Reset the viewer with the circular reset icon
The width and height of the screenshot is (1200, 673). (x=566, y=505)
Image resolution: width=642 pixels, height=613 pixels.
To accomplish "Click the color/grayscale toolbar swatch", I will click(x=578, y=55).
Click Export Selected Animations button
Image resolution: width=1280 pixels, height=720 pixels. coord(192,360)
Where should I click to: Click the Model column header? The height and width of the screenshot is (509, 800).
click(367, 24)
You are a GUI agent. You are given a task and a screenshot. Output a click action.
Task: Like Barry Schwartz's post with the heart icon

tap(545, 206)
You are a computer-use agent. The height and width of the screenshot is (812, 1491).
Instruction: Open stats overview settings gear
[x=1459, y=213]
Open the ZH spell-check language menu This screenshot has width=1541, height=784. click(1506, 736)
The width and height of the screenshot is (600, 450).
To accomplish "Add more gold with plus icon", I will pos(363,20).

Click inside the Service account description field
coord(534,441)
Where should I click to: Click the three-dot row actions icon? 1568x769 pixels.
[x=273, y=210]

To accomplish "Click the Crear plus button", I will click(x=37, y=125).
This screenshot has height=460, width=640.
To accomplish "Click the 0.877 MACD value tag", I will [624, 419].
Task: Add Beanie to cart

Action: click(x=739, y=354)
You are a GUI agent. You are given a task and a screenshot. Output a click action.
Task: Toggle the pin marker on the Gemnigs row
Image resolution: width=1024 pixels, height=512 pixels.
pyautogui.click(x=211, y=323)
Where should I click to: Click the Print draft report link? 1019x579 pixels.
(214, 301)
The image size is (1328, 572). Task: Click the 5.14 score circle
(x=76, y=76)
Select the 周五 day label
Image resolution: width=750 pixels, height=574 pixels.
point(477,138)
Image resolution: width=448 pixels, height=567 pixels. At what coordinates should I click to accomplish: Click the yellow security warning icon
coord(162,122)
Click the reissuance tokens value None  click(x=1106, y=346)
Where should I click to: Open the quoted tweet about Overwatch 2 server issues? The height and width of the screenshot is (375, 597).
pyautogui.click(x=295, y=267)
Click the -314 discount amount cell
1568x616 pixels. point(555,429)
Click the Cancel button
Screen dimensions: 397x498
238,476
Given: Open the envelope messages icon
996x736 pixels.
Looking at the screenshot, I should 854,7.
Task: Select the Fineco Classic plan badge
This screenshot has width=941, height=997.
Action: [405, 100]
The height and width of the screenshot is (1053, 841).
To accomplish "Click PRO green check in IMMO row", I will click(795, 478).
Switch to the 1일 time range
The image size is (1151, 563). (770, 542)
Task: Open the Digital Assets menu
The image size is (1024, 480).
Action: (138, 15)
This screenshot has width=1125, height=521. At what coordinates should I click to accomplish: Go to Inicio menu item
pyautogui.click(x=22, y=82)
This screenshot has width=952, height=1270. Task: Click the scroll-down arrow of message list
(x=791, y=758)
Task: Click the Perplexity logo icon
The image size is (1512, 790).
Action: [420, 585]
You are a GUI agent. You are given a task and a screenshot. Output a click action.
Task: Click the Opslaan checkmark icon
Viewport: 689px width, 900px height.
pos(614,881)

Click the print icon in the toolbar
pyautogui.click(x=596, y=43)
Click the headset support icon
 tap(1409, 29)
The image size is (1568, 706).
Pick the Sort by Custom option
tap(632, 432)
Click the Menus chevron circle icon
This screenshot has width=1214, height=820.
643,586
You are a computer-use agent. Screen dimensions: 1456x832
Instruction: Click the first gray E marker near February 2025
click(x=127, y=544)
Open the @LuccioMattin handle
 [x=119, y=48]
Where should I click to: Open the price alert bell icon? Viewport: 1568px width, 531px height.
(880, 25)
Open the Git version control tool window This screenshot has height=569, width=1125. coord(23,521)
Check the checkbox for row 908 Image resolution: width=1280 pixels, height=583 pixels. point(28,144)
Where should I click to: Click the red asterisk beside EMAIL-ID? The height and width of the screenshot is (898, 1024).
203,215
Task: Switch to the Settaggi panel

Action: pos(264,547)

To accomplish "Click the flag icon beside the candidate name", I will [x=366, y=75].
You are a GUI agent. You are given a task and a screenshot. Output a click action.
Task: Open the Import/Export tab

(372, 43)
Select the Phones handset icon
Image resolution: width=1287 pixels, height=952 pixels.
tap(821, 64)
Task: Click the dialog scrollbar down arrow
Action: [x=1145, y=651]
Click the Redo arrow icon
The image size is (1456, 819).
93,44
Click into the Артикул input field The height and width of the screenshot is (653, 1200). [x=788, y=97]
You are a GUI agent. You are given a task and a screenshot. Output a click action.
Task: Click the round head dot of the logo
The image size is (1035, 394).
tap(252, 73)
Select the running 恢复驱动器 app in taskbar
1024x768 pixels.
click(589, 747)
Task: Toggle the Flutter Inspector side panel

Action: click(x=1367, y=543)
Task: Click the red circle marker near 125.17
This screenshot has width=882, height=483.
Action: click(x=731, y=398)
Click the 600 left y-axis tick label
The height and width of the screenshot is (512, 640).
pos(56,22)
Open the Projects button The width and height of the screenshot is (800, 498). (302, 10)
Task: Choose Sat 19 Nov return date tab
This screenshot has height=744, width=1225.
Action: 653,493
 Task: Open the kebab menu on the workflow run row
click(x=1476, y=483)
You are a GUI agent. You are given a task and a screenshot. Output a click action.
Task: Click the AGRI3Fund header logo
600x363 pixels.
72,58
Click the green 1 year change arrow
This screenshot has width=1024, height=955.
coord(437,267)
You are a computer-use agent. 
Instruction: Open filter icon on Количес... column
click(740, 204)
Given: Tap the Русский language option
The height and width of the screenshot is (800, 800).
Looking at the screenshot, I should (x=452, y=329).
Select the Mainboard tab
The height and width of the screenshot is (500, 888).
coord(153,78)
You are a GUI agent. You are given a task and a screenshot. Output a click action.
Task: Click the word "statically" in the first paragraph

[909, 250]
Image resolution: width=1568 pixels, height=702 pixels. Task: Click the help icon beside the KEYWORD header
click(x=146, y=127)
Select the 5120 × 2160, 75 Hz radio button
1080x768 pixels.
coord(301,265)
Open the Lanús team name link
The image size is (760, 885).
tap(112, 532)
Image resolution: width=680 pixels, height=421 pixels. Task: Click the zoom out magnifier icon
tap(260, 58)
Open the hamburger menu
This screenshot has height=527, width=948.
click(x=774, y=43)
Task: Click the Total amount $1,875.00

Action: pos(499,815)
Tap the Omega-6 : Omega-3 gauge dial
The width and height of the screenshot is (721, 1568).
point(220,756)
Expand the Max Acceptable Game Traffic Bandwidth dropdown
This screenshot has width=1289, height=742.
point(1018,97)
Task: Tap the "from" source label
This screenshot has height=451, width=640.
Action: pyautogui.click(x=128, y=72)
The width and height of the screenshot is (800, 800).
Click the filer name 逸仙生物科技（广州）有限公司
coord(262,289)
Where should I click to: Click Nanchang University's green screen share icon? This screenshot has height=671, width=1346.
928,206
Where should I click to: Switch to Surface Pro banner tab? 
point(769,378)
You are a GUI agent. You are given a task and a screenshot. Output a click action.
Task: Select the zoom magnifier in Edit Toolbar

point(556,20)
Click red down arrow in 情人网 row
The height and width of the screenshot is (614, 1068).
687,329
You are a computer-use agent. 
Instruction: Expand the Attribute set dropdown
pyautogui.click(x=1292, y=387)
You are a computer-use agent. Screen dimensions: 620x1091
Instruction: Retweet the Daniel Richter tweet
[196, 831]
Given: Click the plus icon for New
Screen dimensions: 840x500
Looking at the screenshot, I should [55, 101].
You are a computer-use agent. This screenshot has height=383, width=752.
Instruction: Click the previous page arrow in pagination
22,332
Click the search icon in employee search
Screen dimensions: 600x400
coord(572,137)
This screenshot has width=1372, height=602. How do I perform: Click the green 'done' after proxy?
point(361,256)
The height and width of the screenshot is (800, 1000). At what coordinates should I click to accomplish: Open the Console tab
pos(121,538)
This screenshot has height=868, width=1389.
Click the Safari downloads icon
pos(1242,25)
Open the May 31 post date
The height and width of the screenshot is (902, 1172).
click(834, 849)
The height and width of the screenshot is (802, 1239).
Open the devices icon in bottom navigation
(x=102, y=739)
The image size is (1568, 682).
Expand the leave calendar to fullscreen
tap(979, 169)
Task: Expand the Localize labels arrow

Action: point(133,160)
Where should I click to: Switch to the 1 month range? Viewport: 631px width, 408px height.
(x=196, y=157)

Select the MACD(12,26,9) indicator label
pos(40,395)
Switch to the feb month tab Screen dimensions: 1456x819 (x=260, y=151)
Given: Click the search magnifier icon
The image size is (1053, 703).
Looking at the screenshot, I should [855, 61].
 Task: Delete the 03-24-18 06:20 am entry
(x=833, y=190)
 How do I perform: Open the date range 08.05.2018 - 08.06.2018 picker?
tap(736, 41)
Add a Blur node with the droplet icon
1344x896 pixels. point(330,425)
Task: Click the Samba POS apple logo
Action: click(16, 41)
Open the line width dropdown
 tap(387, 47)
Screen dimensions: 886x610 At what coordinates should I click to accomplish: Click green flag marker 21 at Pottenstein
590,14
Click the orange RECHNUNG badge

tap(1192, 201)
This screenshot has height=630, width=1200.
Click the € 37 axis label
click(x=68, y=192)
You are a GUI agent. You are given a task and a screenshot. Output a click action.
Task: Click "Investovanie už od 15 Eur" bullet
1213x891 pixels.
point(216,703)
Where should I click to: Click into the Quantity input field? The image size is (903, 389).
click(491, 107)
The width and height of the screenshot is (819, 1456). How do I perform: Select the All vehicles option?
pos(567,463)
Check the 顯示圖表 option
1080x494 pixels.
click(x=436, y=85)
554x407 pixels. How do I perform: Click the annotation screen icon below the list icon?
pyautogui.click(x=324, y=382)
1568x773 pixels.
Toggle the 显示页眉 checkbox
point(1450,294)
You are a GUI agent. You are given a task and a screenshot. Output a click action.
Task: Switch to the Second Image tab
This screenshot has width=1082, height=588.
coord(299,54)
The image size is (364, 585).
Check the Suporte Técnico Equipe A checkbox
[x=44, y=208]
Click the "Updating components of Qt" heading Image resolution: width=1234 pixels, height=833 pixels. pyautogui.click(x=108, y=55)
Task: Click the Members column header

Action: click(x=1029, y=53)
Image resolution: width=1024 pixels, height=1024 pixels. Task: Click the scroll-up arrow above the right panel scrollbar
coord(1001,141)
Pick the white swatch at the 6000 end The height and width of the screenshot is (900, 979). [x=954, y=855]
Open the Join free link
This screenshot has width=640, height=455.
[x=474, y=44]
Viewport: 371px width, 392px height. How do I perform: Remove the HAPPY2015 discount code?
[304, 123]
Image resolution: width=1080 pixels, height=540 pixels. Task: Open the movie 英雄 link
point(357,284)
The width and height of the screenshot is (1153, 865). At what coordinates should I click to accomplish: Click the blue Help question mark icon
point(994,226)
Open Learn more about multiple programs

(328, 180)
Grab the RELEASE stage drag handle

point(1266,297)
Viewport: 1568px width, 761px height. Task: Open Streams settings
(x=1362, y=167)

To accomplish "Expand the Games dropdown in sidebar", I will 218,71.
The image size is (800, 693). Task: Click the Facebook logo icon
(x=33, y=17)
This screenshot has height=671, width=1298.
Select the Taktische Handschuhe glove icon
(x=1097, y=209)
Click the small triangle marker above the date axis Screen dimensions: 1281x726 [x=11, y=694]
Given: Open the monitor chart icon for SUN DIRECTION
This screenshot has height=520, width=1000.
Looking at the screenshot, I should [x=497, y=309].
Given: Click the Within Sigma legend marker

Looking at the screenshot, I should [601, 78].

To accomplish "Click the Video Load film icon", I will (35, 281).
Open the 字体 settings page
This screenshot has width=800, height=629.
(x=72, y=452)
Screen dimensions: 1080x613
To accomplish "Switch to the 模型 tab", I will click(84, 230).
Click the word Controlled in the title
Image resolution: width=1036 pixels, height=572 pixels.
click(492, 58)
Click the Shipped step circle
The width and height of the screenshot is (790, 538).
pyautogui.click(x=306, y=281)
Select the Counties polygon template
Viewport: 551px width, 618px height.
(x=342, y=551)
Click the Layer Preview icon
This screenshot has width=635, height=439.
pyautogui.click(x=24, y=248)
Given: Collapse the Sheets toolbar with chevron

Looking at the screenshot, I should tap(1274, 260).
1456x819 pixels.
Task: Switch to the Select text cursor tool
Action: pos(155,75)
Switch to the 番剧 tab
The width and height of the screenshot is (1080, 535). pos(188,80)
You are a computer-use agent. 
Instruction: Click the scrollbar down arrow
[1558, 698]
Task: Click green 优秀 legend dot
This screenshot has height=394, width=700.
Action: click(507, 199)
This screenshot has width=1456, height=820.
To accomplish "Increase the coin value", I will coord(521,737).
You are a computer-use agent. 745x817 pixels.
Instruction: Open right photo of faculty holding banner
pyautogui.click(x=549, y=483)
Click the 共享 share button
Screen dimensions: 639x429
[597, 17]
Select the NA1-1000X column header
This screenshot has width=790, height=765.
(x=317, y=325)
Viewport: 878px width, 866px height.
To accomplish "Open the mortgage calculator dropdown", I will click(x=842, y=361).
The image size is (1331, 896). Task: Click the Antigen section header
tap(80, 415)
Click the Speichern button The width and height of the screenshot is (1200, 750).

* * * * * * * * *

Requirement | Please extract the lines above word for word, beginning with the line that contains "Given: Click the Within Sigma legend marker" and going on through the final line of the entries, both of those lines included.

Response to this task |
Given: Click the Within Sigma legend marker

Looking at the screenshot, I should [601, 78].

To accomplish "Click the Video Load film icon", I will (35, 281).
Open the 字体 settings page
This screenshot has width=800, height=629.
(x=72, y=452)
Screen dimensions: 1080x613
To accomplish "Switch to the 模型 tab", I will click(84, 230).
Click the word Controlled in the title
Image resolution: width=1036 pixels, height=572 pixels.
click(492, 58)
Click the Shipped step circle
The width and height of the screenshot is (790, 538).
pyautogui.click(x=306, y=281)
Select the Counties polygon template
Viewport: 551px width, 618px height.
(x=342, y=551)
Click the Layer Preview icon
This screenshot has width=635, height=439.
pyautogui.click(x=24, y=248)
Given: Collapse the Sheets toolbar with chevron

Looking at the screenshot, I should tap(1274, 260).
1456x819 pixels.
Task: Switch to the Select text cursor tool
Action: pos(155,75)
Switch to the 番剧 tab
The width and height of the screenshot is (1080, 535). pos(188,80)
You are a computer-use agent. 
Instruction: Click the scrollbar down arrow
[1558, 698]
Task: Click green 优秀 legend dot
This screenshot has height=394, width=700.
Action: click(507, 199)
This screenshot has width=1456, height=820.
To accomplish "Increase the coin value", I will coord(521,737).
You are a computer-use agent. 745x817 pixels.
Instruction: Open right photo of faculty holding banner
pyautogui.click(x=549, y=483)
Click the 共享 share button
Screen dimensions: 639x429
[597, 17]
Select the NA1-1000X column header
This screenshot has width=790, height=765.
(x=317, y=325)
Viewport: 878px width, 866px height.
To accomplish "Open the mortgage calculator dropdown", I will click(x=842, y=361).
The image size is (1331, 896). Task: Click the Antigen section header
tap(80, 415)
Click the Speichern button The width and height of the screenshot is (1200, 750).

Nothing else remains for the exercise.